Like the time a man invited me for a coffee and after hearing about my business spent the rest of the meeting telling me how I could be better at my job.
Or the time a woman asked to meet for coffee to “pick my brain,” spending the entire meeting asking for free career coaching.
Thankfully those days are over! I no longer accept pointless coffee dates or requests to “pick your brain”. (You know what they say.. you can pick your acquaintances, and you can pick your brain, but you can’t pick your acquaintance’s brain. What? They don’t say that? Let’s make it a thing people say.)
The coffee date epidemic is a problem for introverts and extroverts alike; setting boundaries around your time isn’t just about whether or not you enjoy meeting new people or like the person asking.
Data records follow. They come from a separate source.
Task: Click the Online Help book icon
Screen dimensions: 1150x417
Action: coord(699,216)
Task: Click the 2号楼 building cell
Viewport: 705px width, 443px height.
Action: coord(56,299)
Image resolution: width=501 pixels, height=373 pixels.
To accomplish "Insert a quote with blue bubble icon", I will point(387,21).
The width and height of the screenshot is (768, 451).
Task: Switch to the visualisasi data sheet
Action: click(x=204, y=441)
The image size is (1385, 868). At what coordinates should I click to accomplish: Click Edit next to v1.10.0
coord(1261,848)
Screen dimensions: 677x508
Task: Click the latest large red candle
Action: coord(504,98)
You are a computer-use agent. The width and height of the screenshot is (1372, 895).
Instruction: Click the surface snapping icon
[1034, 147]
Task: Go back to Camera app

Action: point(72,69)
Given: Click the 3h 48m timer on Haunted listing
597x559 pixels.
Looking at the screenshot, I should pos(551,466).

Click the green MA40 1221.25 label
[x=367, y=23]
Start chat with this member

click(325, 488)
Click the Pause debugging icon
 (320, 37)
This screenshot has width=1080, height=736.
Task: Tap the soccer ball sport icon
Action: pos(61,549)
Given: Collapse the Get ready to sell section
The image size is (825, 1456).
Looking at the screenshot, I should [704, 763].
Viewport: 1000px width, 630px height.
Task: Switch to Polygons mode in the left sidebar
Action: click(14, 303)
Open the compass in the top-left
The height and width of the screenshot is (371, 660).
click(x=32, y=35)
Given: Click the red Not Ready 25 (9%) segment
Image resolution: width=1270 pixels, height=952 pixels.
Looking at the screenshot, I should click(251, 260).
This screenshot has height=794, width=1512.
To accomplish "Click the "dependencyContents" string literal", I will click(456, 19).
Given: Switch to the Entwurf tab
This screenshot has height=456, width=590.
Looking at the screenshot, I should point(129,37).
Assuming you’re doing epic and amazing stuff in your work and life, well, you’re going to have to turn down (more than) a few coffee dates to focus your time and energy to make progress on your goals. You may even have to turn down a lot of coffee dates!
I’m a big advocate for boundaries and learning to say no in the business world is an essential skill if you want to earn top dollar doing work you love. Without the ability to say no you unintentionally minimize your authority, credibility, and authority. When you value your time, other people value it, too. Setting boundaries and saying no in business situations and relationships is one way to value yourself and your time. Learning to say no to pointless coffee dates is a great place to start learning to say no! Here’s 6 strategies to decline pointless coffee dates.
01. Get more information
You don’t have to say no outright, sometimes it’s helpful to ask for more information to determine if the meeting might be necessary and valuable to both of you.
Is there a particular topic they want to discuss or specific question they want to ask? Do you have a quick resource guide you can refer them to on that topic instead of “grabbing a coffee”? Could the question be asked and answered in an email or a 15-minute phone call?
Take the meeting if you feel it will be valuable to both of you, however, if they are unclear about what they want to discuss, chances are the conversation will not be productive or helpful for either of you! If it turns out the person wants to meet to sell you something, just say no!
02. Make it a phone call
If you’ve determined the meeting will be valuable, consider changing it to a phone call. If you change the venue to a phone or zoom call, set a time limit on the meeting—15 to 30 minutes is often enough time to cover a specific topic or question.
03. Make it a lunch meeting
If the topic is valuable to both parties and requires a longer meeting, a lunch meeting might be preferred, assuming you were planning to take a lunch break anyway. A lunch meeting doesn’t have to mean shelling out big bucks at a fancy restaurant—you can pack a picnic lunch and meet at a park!
04. Schedule a walking meeting
Assuming you want to take the meeting, consider scheduling a walking meeting. Take your conversation for a walk—you’ve been meaning to get more exercise anyway, right? Another advantage of a walking meeting usually has a shorter time commitment as most people don’t want to take an hour out of their day for a walk (but they will give up an hour of their time for a coffee—crazy, right?!)
05. Make it billable
If the person asking for the meeting is really asking for free advice, offer to advise them for a fee. You might say, “I’m happy to help you with that. My hourly consulting rate is $100 per hour. Do you want to schedule an appointment?”
06. Just say no!
If the meeting is not valuable to you, just say no! If you don’t currently have the time, just say no! If you’ve got an important project or deadline looming, just say no! If you don’t want to take the meeting, just say no!
Saying no is easier said than done, but saying no to unnecessary or unwanted meetings is a low-risk situation to start. Getting good at how and when to say no in business takes practice and coffee dates is one place to start. The more you value yourself, the more other people will value you. As you get better at setting boundaries around your time and expertise you’ll be able to get more done, reach your big bold goals, and make more money!